Exercise aim >> Each time a line of the listing holds "David", copy that line.

Records provided >>

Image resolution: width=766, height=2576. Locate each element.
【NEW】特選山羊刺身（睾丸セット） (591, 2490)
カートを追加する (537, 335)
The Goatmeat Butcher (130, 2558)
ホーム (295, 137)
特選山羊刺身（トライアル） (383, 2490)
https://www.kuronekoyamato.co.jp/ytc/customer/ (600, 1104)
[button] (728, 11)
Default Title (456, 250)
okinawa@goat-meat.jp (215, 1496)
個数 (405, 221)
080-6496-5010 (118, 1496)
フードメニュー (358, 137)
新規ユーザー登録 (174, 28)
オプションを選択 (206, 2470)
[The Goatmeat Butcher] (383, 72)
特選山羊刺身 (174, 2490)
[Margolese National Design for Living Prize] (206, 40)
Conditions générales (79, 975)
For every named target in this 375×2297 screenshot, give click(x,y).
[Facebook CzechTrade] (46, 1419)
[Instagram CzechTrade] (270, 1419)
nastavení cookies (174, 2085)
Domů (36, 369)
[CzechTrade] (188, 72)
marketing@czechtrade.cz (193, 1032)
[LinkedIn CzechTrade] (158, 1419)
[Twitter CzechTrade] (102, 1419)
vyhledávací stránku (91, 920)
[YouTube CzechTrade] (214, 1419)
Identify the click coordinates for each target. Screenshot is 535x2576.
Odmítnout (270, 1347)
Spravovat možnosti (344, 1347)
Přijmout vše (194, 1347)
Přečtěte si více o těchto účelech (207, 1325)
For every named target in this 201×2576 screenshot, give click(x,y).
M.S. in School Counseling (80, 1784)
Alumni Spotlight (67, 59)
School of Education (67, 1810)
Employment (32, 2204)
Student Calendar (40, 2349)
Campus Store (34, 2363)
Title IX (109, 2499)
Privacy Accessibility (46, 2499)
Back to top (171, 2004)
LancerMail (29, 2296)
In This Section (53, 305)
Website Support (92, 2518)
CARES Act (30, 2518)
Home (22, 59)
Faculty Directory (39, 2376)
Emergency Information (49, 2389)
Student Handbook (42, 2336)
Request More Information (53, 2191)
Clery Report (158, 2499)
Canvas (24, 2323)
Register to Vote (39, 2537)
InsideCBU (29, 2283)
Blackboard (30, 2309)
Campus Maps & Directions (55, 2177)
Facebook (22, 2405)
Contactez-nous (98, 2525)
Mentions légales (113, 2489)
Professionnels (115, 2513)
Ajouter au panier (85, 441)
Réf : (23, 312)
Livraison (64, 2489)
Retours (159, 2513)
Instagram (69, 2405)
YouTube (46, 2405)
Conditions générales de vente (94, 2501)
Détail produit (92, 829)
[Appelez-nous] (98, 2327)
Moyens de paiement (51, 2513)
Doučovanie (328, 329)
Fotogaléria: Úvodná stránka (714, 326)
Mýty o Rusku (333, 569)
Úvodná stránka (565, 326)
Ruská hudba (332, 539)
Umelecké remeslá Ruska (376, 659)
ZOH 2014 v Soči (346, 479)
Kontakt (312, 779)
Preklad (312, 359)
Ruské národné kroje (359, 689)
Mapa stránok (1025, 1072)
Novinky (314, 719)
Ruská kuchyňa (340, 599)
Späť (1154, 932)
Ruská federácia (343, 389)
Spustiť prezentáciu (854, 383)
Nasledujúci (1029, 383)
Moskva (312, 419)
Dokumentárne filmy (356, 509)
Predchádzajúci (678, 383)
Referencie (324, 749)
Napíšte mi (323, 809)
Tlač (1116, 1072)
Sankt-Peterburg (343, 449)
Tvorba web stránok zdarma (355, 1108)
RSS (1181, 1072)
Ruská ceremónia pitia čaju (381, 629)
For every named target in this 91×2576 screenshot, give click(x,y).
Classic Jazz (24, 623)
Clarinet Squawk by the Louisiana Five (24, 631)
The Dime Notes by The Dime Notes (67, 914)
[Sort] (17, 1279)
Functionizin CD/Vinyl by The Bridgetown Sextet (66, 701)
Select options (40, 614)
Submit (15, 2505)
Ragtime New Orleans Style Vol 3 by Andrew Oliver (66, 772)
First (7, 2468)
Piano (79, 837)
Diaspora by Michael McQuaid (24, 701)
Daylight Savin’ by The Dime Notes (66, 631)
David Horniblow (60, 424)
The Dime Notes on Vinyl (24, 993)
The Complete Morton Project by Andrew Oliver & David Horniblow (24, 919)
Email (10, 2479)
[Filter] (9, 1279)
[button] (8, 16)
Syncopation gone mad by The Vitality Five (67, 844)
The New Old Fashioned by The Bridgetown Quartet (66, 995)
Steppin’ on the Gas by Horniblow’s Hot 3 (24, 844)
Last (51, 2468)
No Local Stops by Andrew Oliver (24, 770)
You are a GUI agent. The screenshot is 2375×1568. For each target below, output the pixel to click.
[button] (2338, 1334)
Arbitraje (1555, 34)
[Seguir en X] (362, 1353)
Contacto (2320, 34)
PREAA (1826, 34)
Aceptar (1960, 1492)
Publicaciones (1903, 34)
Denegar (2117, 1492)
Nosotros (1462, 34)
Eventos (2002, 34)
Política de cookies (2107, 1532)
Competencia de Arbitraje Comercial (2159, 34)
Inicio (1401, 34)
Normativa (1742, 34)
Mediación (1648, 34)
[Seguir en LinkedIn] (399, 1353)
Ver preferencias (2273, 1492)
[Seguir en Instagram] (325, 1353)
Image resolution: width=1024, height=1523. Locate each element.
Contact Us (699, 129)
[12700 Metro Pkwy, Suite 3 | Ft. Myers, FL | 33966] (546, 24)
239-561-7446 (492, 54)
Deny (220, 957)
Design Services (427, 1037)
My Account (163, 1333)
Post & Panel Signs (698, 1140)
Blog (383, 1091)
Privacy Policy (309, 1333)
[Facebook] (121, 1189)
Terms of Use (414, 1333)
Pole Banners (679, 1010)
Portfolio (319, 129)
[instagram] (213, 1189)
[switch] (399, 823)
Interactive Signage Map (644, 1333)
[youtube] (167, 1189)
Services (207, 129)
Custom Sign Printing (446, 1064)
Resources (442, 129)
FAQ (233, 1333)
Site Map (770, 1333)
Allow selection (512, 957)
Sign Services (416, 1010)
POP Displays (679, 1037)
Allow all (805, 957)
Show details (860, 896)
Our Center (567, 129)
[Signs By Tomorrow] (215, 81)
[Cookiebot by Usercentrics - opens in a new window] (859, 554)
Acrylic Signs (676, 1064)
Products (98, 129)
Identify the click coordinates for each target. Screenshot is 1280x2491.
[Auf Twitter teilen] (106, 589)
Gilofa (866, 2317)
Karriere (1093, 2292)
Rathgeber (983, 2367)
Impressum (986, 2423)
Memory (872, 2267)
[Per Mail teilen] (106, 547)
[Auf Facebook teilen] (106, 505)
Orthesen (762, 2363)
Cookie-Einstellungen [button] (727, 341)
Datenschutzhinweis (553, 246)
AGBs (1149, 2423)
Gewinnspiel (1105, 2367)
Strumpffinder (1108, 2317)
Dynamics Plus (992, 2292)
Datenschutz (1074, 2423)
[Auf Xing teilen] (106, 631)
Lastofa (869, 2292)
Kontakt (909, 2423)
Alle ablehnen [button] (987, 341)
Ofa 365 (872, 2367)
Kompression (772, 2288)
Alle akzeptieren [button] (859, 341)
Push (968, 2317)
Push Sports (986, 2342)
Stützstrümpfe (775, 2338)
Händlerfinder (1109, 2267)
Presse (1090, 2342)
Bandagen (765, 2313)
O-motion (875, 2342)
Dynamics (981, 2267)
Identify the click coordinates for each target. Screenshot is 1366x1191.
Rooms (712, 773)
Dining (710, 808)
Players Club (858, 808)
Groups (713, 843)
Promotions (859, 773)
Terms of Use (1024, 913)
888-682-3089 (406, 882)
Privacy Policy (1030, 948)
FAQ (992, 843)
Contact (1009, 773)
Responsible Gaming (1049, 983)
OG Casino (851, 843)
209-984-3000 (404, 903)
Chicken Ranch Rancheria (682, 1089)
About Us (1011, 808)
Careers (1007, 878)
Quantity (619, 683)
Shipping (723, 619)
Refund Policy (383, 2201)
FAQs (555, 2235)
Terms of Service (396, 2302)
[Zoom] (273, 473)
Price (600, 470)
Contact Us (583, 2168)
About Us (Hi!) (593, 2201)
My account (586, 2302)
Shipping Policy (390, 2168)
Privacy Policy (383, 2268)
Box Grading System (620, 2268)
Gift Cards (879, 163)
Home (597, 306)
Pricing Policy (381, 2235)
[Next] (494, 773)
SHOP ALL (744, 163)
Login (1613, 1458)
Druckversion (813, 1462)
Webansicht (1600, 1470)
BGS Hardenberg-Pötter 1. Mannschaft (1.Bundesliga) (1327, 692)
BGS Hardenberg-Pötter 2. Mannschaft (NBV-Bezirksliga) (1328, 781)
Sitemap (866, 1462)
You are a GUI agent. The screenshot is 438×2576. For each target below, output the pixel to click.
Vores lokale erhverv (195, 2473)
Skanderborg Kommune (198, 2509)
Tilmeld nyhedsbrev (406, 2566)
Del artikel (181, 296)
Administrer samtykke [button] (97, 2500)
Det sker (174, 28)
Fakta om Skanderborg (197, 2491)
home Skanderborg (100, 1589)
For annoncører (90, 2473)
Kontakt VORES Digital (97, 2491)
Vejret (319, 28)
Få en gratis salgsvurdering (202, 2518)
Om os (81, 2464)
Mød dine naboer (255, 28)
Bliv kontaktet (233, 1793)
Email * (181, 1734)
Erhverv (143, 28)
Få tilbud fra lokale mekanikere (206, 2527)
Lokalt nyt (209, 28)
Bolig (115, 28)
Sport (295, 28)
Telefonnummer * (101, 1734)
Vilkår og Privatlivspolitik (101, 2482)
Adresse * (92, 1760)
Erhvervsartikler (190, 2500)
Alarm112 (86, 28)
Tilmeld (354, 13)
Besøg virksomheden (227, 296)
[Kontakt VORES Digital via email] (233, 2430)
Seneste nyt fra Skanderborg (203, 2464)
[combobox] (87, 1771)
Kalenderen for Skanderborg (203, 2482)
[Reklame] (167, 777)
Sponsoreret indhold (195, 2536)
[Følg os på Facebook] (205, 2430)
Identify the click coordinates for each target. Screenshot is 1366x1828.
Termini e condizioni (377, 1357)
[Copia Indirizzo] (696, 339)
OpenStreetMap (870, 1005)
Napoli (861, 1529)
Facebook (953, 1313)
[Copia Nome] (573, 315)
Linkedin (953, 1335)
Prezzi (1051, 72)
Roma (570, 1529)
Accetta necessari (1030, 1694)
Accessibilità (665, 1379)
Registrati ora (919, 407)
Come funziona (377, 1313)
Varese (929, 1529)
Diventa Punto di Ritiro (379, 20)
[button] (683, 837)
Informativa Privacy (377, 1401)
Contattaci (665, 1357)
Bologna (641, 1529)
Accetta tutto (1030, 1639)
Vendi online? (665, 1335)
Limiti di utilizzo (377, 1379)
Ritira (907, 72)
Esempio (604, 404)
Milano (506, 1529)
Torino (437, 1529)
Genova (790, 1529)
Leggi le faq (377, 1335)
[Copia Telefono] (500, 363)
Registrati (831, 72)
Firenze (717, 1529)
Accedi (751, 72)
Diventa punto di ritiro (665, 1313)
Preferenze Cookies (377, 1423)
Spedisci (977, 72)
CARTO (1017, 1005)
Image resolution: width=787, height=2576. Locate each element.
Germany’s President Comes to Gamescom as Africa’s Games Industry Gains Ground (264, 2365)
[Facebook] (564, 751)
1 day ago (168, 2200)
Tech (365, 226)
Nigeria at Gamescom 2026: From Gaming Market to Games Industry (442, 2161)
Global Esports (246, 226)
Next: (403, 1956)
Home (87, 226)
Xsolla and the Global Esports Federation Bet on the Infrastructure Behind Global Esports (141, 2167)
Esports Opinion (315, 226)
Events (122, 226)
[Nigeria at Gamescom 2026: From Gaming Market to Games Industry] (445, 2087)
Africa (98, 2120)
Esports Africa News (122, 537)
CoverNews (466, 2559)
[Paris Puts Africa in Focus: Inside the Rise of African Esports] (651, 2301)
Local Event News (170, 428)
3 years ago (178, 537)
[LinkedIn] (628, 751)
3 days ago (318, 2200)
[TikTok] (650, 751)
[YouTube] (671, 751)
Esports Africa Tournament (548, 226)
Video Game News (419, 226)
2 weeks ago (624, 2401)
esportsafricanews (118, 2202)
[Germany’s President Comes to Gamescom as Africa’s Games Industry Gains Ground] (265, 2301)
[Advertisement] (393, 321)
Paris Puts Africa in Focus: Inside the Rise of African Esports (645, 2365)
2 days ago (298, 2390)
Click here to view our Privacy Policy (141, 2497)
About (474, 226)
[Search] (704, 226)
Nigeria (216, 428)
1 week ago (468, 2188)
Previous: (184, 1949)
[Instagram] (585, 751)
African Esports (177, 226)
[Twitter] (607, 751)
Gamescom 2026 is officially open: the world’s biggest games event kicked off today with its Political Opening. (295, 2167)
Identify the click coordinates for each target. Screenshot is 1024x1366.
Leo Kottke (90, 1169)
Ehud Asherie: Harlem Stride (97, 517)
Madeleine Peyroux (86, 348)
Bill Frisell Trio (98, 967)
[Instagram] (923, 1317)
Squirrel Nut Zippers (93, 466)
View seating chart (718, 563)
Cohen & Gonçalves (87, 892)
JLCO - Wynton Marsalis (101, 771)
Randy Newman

Answer section >>
David Horniblow (60, 424)
The Complete Morton Project by Andrew Oliver & David Horniblow (24, 919)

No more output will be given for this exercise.